- Native name: Олег Олександрович Романов
- Nickname: Romakha
- Born: October 7, 1991 (age 34)
- Allegiance: Ukraine
- Branch: Ukrainian Ground Forces
- Service years: 2014–present
- Unit: Azov Brigade (2014–2016) 3rd Assault Brigade (2022–2025) 3rd Army Corps (Ukraine) (2025–present)
- Commands: Deputy commander of the unmanned systems regiment, 3rd Army Corps (Ukraine) (since 2025) Commander of the anti-tank battalion, 3rd Separate Assault Brigade (2022–2025)
- Conflicts: Russo-Ukrainian War Russian invasion of Ukraine: Battle of Kyiv (2022) Battle of Moshchun; ; Battle of Bakhmut; Liberation of Andriivka (September 2023); Battle near Lastochkyne (February 2024); Defense of Kharkiv Oblast (2024–2025);

= Oleh Romanov =

Oleh Oleksandrovych Romanov, call sign Romakha (born 7 October 1991) is a Ukrainian serviceman, deputy commander of the unmanned systems regiment of the 3rd Army Corps of the Armed Forces of Ukraine. Previously, he was the commander of the anti-tank battalion of the 3rd Assault Brigade. He was one of the first to implement strike FPV drones in anti-tank units. He is the author of the “KillHouse” training project for FPV drone operators.

== Biography ==

Born on October 7, 1991.

From 2014 to 2016, he served as a volunteer in the Azov Regiment.

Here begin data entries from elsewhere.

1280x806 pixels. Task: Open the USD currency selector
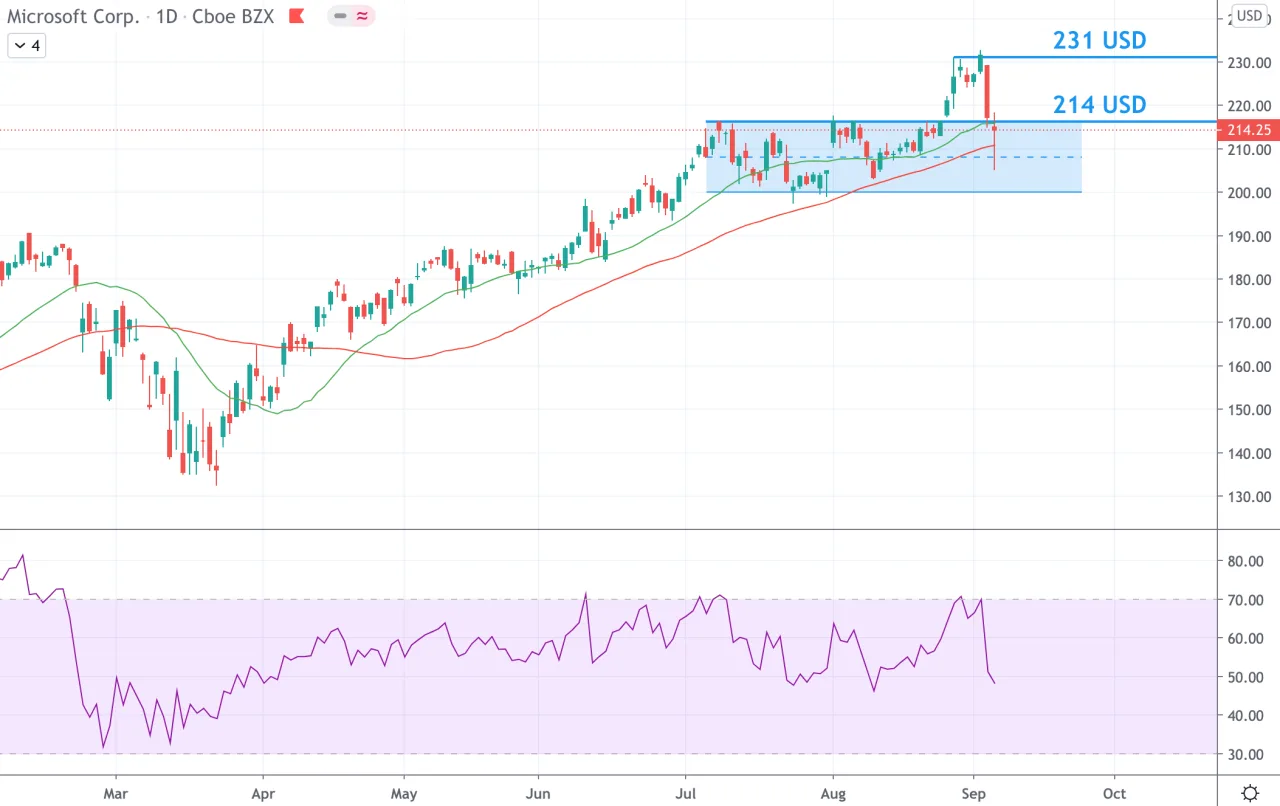[x=1248, y=15]
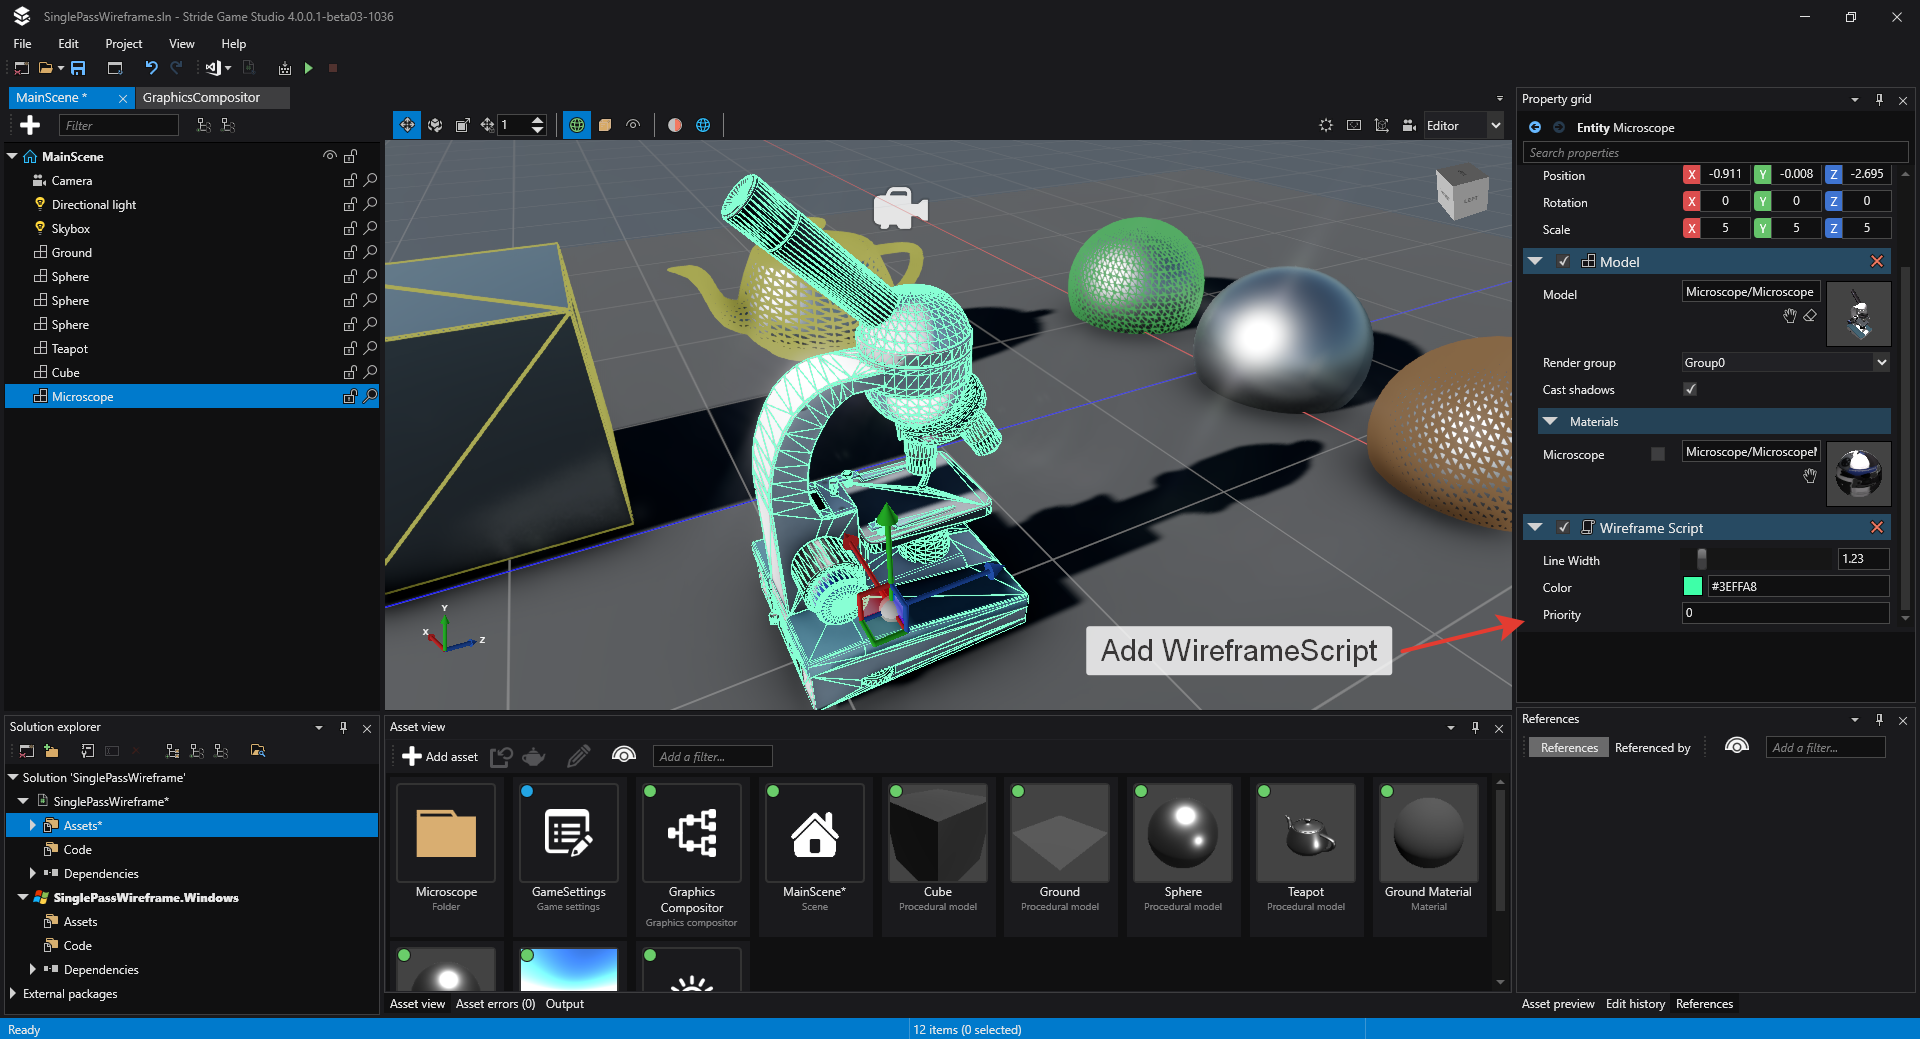Image resolution: width=1920 pixels, height=1039 pixels.
Task: Collapse the Materials section
Action: click(1550, 422)
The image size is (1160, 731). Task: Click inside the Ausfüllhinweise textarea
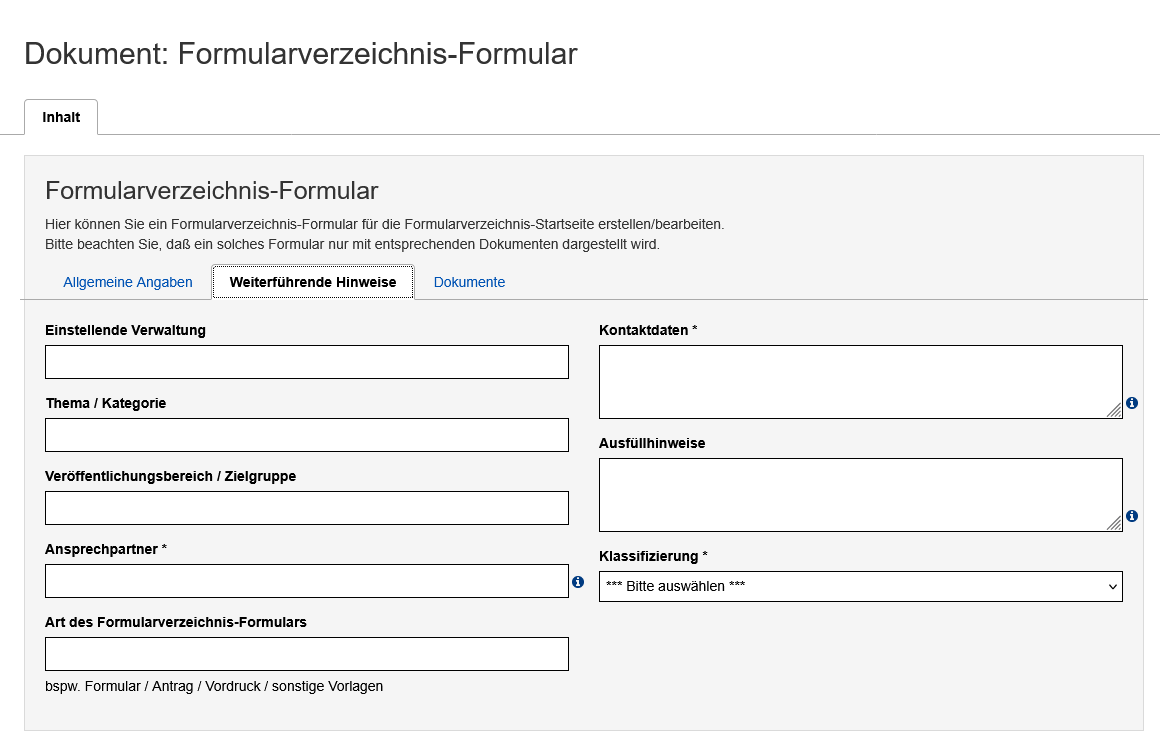click(x=860, y=493)
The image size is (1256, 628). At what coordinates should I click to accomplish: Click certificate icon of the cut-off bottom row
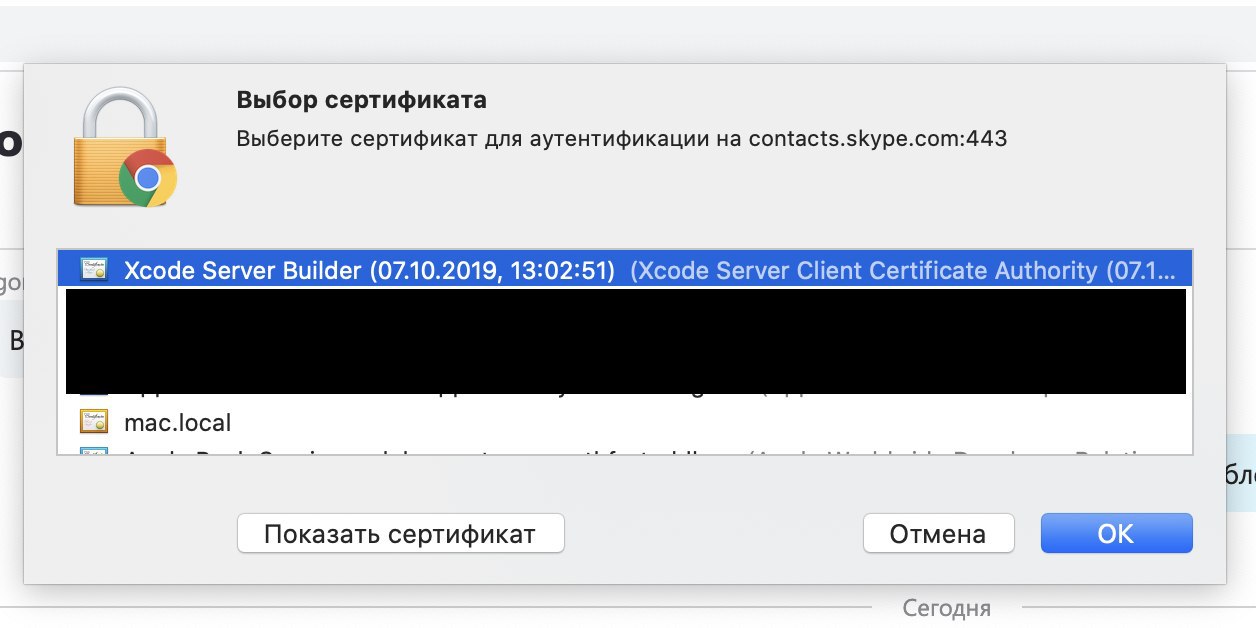(94, 451)
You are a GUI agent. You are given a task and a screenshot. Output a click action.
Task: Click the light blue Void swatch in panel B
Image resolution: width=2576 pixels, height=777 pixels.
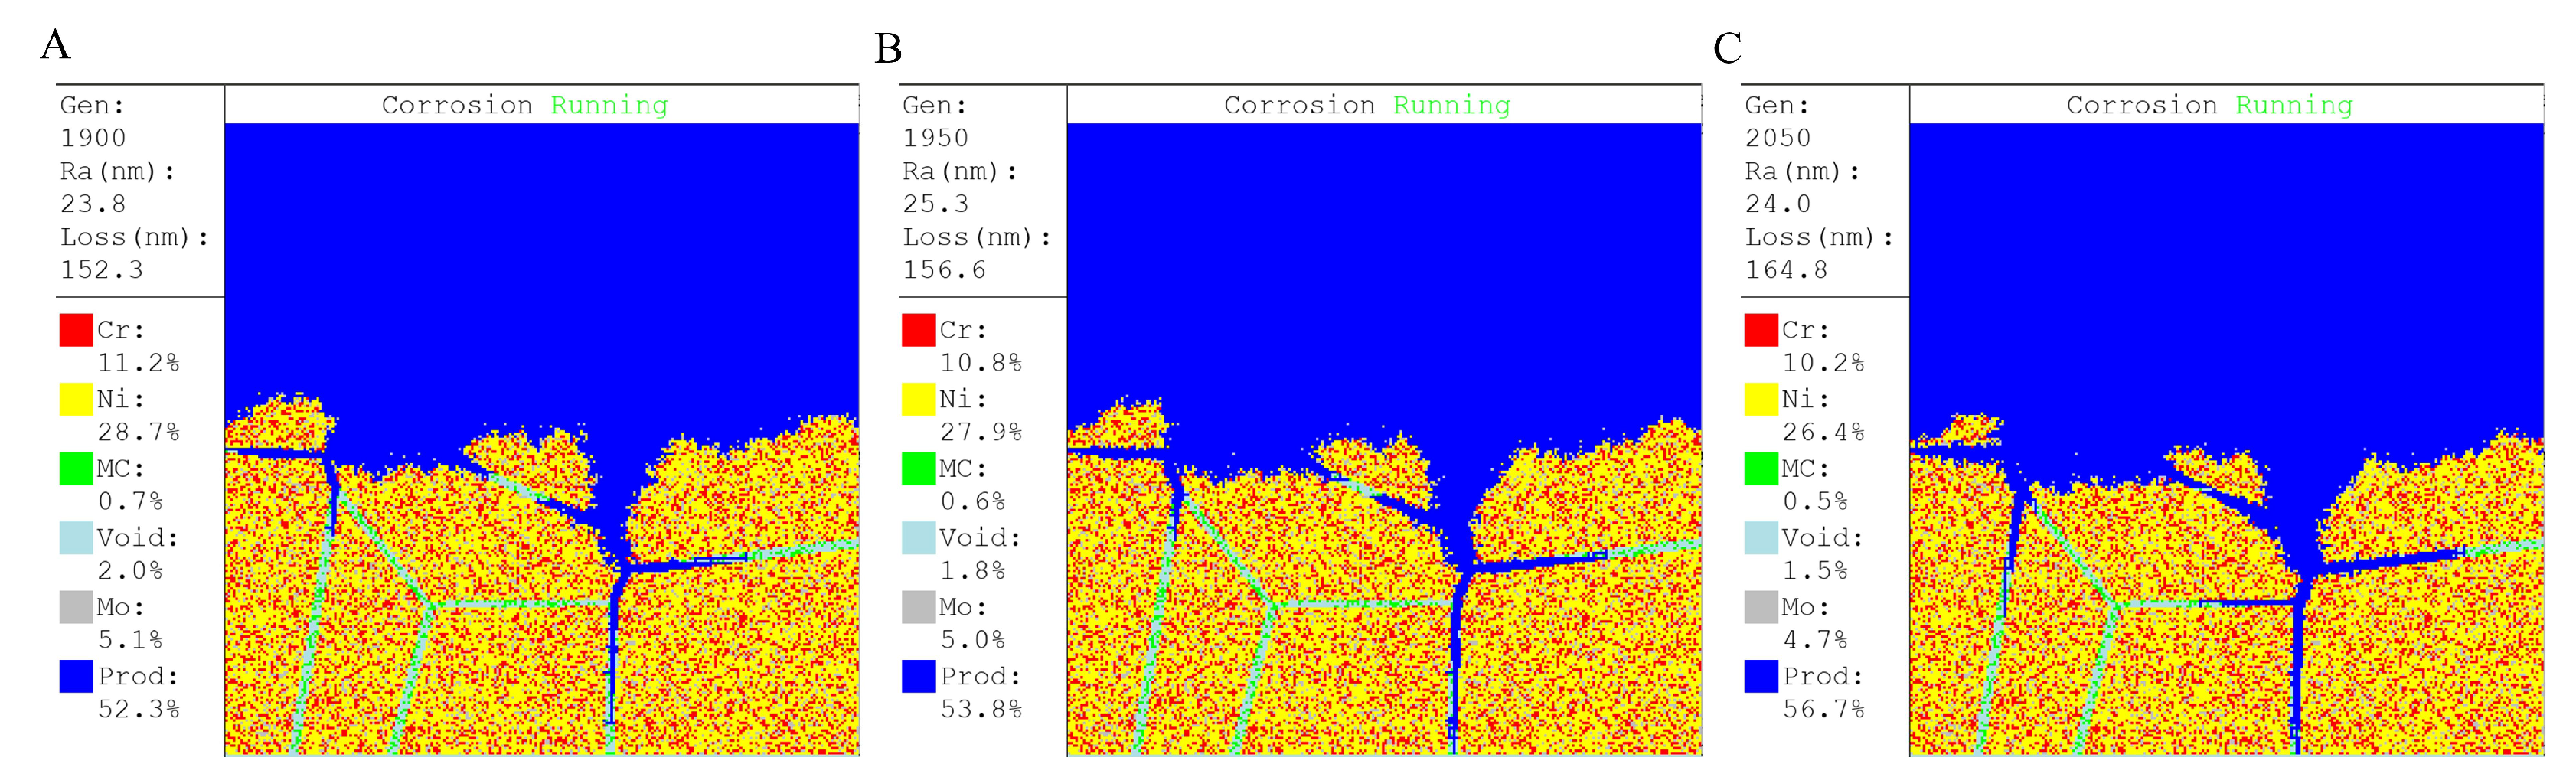click(918, 537)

Since 2022, he has been part of the 3rd Assault Brigade. He headed the anti-tank battalion (2022–2025), participating in the defense of Kyiv, directly in the Battle of Moshchun, the Battle of Bakhmut, and the liberation of Andriivka (September 2023). In February 2024, together with fighters from the anti-tank battalion and adjacent units, he held positions near the village of Lastochkyne — one of the last logistical routes to Avdiivka, the defense of which was carried out by units of the 3rd SAB. He was one of the first to implement strike FPV drones in anti-tank units, replacing visual contact for ATGMs with drone strikes using relay.

In 2023, on his initiative, the “KillHouse” training center for FPV drone operators was created (later — KillHouse Academy). The school has trained over 2,500 operators.

Since March 2025, he has been the deputy commander of the unmanned systems regiment of the 3rd Army Corps. The regiment is being formed based on units of the 3rd Assault Brigade and the Main Intelligence Directorate of the Ministry of Defense (including part of the Kraken Regiment), specializing in reconnaissance and strike UAVs at the operational level (up to 120 km) for deep strike operations.